INFOMDWR – Assignment 1: Data Extraction & Integration

Introduction

You are working in a bank. The manager approached you to redesign the bank database. They have already 3 relations that represent 3 main entities:

  branch(branch_id, branch_name, street, building_number, city, ...)
  customer(customer_id, street, house_number, city, country, ...)
  loan(loan_number, branch_id, amount, ...)

Task 1: Database (re)design

  1. Add more attributes to the given relations (branch, customer, loan).
  2. Add a minimum of two relations that represent entities.
  3. Draw the schema chart for the database.
  4. Identify the cardinalities of the relationships between the entities and explain how you can represent the relationships in your design.
  5. List all the primary-key-foreign-key constraints in the database.
  6. Write the SQL code that creates the whole database in SQLite and save the file as .sql that can be run directly from the sqlite3 bash using the command .read my_file.sql
  7. Pick one of the relations (tables) and explain if it is in the BCNF or not and why.

Task 2: Querying the database

Using the database from Task 1, write queries in natural language, relational algebra and SQL that contains:

  1. Left outer join.
  2. Aggregate function.
  3. Nested query.

To make sure that you queries can be run on the database, you need to enter a few records in the tables that are involved in your queries.

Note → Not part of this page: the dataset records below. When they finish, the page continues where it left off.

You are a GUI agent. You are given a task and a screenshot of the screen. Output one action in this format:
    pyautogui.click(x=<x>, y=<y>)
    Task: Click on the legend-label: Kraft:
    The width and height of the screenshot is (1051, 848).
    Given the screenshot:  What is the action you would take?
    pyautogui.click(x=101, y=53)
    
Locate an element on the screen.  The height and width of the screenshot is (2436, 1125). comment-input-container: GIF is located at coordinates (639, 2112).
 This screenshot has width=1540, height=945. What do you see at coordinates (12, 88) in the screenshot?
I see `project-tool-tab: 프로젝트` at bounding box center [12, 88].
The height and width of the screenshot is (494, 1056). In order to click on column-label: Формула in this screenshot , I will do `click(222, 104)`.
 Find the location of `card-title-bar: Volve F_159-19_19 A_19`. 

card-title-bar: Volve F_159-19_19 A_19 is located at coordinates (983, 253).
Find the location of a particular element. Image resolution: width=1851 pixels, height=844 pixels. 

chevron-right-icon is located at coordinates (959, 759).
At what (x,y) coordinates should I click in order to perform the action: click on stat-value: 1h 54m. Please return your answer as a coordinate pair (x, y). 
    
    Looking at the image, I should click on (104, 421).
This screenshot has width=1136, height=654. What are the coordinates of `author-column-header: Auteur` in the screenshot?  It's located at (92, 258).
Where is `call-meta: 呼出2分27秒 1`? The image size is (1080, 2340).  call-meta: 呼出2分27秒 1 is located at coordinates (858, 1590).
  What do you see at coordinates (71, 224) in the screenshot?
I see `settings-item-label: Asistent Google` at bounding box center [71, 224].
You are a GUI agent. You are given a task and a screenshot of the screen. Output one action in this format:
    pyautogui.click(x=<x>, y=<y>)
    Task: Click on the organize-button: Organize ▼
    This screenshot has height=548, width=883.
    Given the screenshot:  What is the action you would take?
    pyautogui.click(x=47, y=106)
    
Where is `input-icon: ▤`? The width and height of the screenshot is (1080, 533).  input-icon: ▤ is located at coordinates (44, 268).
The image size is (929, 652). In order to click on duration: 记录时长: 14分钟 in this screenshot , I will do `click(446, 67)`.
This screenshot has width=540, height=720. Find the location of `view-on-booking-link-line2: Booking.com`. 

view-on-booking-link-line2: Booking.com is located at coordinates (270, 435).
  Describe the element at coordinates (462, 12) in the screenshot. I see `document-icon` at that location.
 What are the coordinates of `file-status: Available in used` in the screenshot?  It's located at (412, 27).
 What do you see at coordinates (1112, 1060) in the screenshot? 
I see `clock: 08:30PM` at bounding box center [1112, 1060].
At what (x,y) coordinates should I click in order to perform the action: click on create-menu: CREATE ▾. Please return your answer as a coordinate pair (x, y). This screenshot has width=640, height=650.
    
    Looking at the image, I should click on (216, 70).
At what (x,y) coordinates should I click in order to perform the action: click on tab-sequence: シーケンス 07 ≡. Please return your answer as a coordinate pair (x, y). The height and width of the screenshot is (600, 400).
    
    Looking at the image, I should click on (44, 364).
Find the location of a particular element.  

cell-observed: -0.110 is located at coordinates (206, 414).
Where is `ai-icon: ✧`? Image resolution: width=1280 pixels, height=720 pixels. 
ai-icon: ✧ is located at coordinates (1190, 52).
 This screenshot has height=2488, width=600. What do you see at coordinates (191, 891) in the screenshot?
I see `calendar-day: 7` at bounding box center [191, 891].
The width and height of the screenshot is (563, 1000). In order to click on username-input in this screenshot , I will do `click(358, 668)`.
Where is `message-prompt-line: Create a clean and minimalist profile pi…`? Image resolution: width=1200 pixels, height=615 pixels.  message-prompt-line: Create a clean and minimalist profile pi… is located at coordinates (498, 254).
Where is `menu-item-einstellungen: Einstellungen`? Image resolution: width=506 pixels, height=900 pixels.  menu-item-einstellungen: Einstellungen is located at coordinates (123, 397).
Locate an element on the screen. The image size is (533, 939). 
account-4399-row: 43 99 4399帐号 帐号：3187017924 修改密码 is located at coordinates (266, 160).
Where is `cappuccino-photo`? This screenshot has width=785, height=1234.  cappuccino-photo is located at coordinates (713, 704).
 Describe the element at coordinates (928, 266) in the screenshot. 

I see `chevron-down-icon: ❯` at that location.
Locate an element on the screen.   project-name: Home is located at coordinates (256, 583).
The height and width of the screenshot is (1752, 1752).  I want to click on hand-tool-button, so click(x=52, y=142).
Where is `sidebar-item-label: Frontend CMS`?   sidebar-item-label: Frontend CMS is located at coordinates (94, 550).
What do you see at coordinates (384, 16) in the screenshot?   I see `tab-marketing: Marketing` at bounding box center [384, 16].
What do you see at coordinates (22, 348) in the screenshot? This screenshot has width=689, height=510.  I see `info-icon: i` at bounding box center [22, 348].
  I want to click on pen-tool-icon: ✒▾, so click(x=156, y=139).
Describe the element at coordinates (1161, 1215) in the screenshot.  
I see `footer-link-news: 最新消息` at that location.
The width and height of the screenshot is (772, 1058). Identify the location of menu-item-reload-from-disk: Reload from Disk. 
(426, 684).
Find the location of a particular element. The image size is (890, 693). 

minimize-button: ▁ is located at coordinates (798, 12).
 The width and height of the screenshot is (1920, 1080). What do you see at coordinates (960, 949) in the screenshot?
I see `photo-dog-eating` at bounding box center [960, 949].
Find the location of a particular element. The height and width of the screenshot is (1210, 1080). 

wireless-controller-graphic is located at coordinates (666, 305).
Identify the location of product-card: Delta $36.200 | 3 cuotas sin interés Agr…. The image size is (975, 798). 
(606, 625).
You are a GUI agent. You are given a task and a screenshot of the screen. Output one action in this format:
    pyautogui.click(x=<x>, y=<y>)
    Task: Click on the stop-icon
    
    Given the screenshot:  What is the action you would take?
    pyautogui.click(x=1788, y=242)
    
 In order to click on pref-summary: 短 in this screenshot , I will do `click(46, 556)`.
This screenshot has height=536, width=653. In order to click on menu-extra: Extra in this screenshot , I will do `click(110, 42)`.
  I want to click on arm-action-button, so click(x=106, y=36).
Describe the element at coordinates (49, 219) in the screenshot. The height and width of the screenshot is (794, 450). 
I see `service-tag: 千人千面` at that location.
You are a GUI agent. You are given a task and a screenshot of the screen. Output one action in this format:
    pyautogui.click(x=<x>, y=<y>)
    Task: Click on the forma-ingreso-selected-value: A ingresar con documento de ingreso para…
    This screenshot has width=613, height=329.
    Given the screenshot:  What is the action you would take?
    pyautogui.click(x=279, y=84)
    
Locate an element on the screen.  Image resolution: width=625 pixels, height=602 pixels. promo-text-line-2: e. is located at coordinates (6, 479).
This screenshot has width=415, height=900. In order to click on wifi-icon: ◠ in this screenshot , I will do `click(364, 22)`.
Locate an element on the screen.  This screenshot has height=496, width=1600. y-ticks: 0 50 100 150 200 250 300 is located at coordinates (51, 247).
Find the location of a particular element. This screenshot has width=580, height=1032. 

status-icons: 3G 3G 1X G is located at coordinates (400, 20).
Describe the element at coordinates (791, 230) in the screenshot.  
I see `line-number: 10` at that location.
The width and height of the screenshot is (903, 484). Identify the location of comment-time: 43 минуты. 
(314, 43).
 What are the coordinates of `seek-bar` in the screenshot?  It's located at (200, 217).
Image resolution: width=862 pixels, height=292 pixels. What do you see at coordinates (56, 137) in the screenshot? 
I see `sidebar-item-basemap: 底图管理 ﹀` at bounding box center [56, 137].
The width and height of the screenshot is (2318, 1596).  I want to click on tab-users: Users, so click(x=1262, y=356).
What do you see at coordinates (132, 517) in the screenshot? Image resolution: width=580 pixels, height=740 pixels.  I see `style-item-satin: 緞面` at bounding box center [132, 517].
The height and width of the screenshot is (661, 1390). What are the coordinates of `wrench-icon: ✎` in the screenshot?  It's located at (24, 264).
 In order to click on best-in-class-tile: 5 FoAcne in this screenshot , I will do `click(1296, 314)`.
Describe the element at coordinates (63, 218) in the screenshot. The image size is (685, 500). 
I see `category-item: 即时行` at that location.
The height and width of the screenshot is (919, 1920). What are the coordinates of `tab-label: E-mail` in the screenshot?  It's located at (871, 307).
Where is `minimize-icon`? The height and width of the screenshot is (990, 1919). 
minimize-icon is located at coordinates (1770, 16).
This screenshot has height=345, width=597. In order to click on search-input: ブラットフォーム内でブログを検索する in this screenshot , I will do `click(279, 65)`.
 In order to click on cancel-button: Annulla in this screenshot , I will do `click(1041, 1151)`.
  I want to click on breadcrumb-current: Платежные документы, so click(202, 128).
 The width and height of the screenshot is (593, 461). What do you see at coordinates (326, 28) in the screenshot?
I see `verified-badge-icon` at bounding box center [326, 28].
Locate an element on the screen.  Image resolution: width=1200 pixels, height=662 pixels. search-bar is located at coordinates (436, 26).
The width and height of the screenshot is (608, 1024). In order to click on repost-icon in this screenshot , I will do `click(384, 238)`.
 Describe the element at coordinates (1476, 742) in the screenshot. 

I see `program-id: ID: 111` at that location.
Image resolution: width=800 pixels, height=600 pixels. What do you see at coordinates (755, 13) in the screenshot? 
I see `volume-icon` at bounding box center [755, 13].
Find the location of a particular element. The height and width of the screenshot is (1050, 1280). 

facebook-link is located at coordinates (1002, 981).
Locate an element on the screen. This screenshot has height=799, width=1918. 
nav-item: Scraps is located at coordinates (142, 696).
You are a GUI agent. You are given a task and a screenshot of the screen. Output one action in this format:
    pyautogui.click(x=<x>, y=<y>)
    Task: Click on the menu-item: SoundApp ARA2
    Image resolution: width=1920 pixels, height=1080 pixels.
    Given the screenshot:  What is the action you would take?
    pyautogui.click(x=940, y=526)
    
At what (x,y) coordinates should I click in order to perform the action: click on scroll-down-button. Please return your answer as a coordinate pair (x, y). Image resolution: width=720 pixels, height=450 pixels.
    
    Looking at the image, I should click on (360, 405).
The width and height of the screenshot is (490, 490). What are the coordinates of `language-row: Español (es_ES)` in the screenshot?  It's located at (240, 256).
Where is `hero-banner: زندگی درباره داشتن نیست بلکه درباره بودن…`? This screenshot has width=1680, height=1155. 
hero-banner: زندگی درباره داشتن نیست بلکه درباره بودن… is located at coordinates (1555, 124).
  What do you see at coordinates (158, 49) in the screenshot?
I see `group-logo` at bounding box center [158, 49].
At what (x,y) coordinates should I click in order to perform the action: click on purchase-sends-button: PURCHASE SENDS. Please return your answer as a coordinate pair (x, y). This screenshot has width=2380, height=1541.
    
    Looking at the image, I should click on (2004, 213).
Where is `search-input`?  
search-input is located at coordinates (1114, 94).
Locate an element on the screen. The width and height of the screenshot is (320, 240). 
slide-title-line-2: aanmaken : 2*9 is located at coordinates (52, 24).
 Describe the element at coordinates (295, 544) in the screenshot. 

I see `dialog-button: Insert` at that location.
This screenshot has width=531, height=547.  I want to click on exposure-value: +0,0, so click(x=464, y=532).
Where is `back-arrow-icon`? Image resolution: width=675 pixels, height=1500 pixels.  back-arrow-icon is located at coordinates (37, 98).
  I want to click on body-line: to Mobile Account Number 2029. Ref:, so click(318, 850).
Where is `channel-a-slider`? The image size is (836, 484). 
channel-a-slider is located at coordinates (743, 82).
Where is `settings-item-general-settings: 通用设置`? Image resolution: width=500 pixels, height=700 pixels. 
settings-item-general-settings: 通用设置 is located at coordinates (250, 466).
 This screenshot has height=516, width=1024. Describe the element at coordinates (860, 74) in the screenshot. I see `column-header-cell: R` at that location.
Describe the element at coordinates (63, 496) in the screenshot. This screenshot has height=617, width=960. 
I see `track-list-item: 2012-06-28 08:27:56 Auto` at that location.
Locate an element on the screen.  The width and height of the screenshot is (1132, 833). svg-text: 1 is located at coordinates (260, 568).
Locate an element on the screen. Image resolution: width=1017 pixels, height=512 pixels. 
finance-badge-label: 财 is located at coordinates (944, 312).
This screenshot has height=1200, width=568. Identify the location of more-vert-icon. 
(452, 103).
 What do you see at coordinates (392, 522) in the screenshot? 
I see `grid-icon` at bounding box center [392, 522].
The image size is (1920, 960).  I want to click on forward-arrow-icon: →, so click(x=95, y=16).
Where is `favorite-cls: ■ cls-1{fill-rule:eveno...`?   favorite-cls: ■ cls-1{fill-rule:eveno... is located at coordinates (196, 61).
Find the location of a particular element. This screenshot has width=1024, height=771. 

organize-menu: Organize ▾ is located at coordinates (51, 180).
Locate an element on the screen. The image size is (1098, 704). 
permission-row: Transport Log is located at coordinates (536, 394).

Task 3: Data extraction and entity resolution using Python

Using the database from Task 1, perform the following tasks using Python code:

  1. Write a Python code that allows you to connect to the database file, send SQL queries to the database and extract the results.
  2. Read the content of the customer relation (table) into Pandas DataFrame.
  3. Using a similarity function that compares two records (similar to the one in the tutorial), report the customers with similarity > 0.7.

Submission

You need to submit a zip file that includes:

  1. A pdf file that reports and explains how you solved the questions.
  2. An SQL (with extension .sql) file that contains all the code for creating the database, adding records in the selected relations and querying the database.
  3. A Python notebook that include the code for solving Task 3. The explanation of the code should be included in the report (the pdf file).

Submission should be done on blackboard and only one submission per group is needed. Each group should have 3 - 4 members. You can submit as many versions as you like but only the last submission before the deadline will be graded.